Menaces invisibles : quand le tourisme industriel devient une porte d’entrée pour l’espionnage économique

Loin d’être anodines, les visites d’entreprises offrent une opportunité d’intrusion pour des acteurs malveillants. La DGSI alerte sur ces risques d’ingérence économique et préconise des mesures strictes pour protéger les sites industriels et les laboratoires sensibles.

En France, le « tourisme industriel » connaît un essor considérable, attirant chaque année des millions de visiteurs curieux de découvrir les coulisses des entreprises et laboratoires. En France, les journées du Patrimoine [patrimoine industriel et écologique], un exemple parmi d’autres, se tiennent les 16 et 17 septembre prochains. Toutefois, la Direction Générale de la Sécurité Intérieur met en garde contre les risques d’espionnage et d’ingérence économique que ces visites peuvent favoriser. Des incidents récents, impliquant des étrangers en quête d’informations stratégiques, illustrent la vulnérabilité des infrastructures industrielles. La DGSI a eu du flair en sortant son 110 flash sur ce sujet. Aux USA, un « journaliste » de l’agence TASS a réussi à rejoindre le bureau ovale de la Maison Blanche avant que le « Service presse » et le Secret Service s’aperçoivent qu’il n’avait rien à faire là !

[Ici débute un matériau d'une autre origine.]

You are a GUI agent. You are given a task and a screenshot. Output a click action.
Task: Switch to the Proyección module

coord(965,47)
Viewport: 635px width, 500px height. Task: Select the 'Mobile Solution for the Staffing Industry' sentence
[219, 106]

Le « tourisme industriel » : un atout économique mais un risque stratégique

Depuis plusieurs années, le tourisme industriel s’impose en France comme un vecteur de développement économique et culturel. En 2022, plus de 20 millions de visiteurs ont franchi les portes de 3 500 entreprises pour découvrir des métiers, des innovations et des savoir-faire uniques. Ce succès, en progression de 25 % en trois ans, concerne principalement les secteurs de l’agroalimentaire, de l’énergie, de l’artisanat et des cosmiques.

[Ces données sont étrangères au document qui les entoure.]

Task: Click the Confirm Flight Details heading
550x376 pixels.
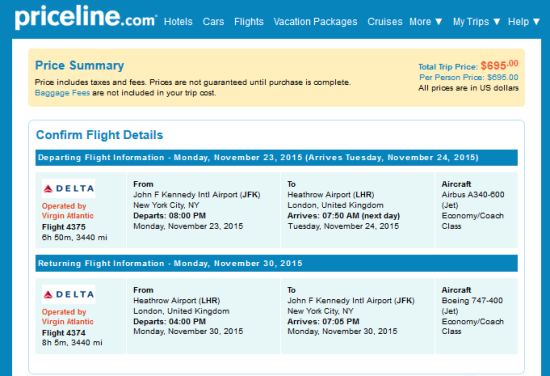Action: (x=100, y=135)

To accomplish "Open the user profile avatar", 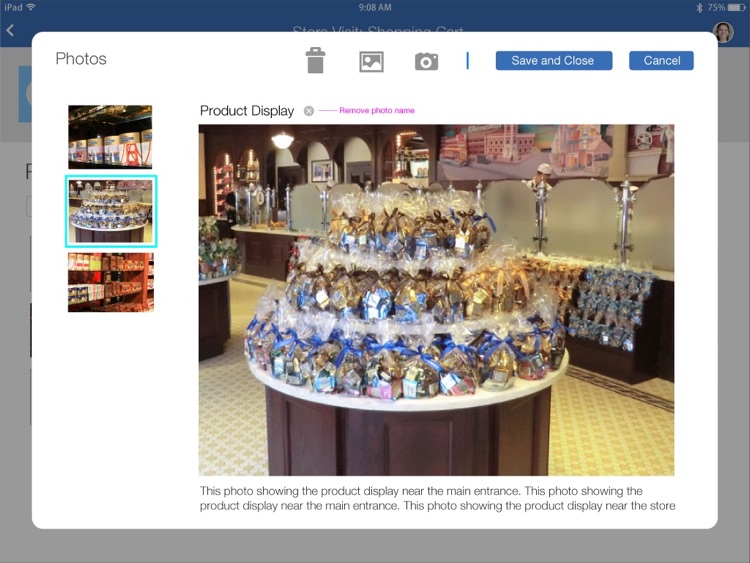I will tap(723, 32).
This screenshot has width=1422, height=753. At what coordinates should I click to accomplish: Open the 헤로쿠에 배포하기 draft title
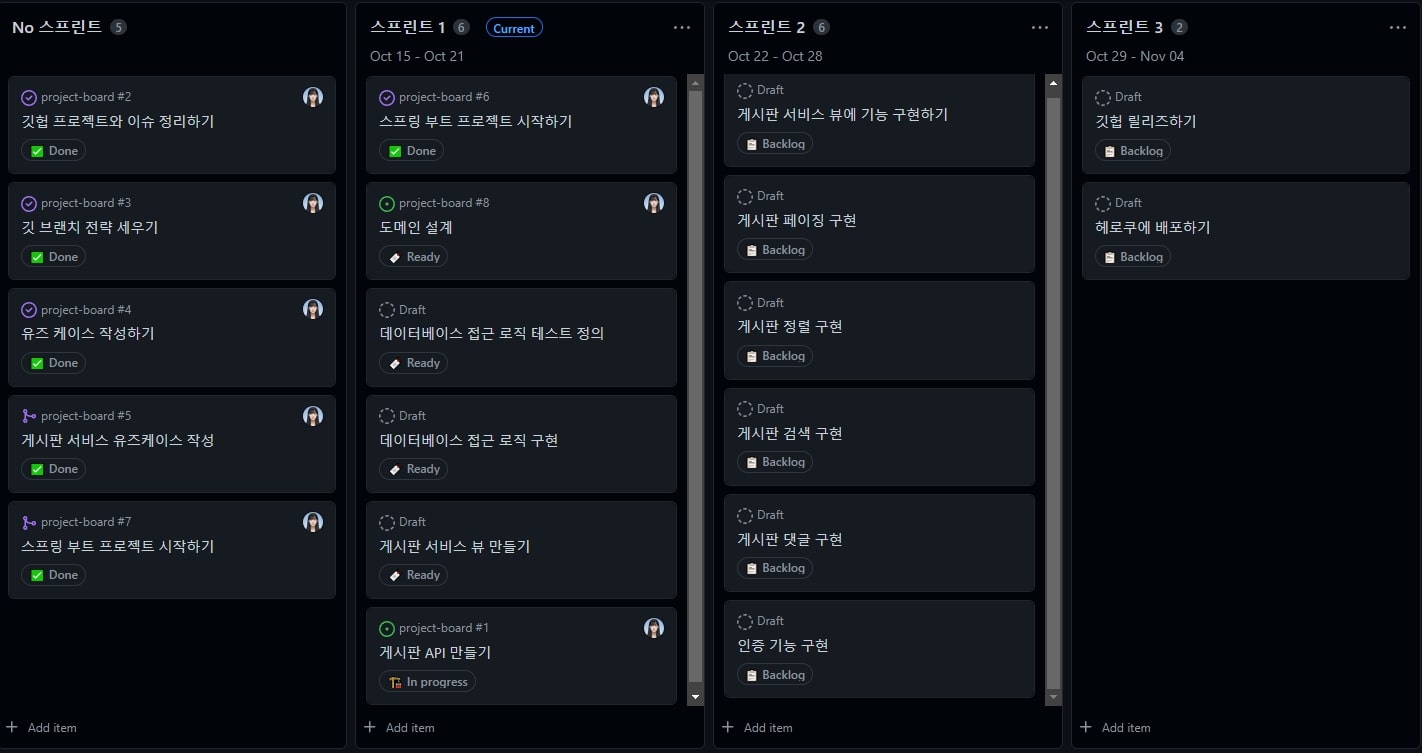coord(1153,228)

Toutefois, la DGSI alerte sur la face cachée de cette dynamique. En facilitant l’accès à des infrastructures sensibles, ces visites peuvent devenir des portes d’entrée pour des actes d’espionnage économique ou de sabotage. Plusieurs incidents récents illustrent ces menaces grandissantes.

« Le tourisme industriel en France a connu une augmentation de 25 % en trois ans, attirant plus de 20 millions de visiteurs en 2022. »

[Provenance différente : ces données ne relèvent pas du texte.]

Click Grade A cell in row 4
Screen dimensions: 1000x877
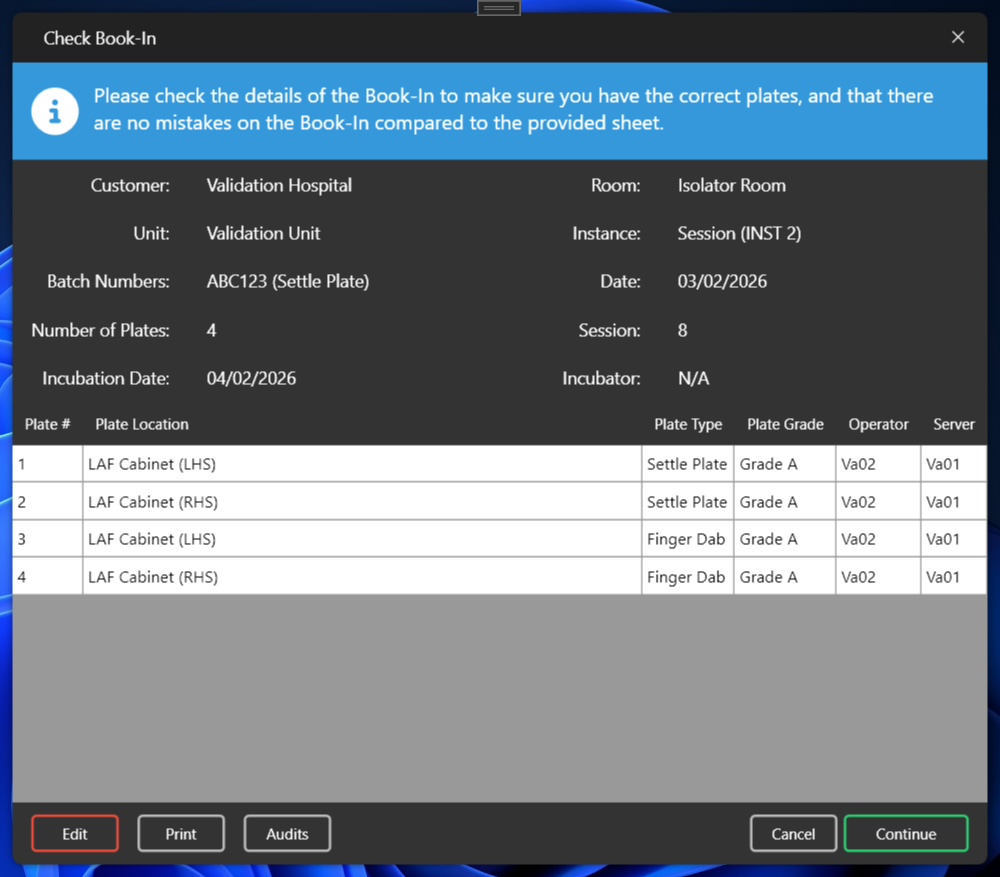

Exemples d’incidents : des comportements suspects en pleine lumière

Un étudiant trop curieux

Un étudiant étranger, ayant effectué un cursus scientifique en France, a visité de nombreux sites industriels de pointe. Lors d’une de ces visites, il a réalisé plus de cinquante prises de vues interdites, tout en tentant d’accéder à des zones restreintes. Alertés par son insistance, les services de sécurité ont fini par rejeter toutes ses futures demandes d’accès.

Intrusion dans une base industrielle stratégique

Un individu a tenté de s’introduire dans une infrastructure sensible avec un badge falsifié et des cartes magnétiques volées. Lors de son interrogatoire, il a avoué avoir repéré les systèmes de sécurité au cours de précédentes visites guidées. Cet épisode a conduit à un renforcement immédiat des mesures de contrôle, avec une séparation plus stricte des flux entre visiteurs et employés. Technique employée [avec autorisation] lors de ma victoire au CTF Social Engineering organisé en Amérique du Nord en 2024.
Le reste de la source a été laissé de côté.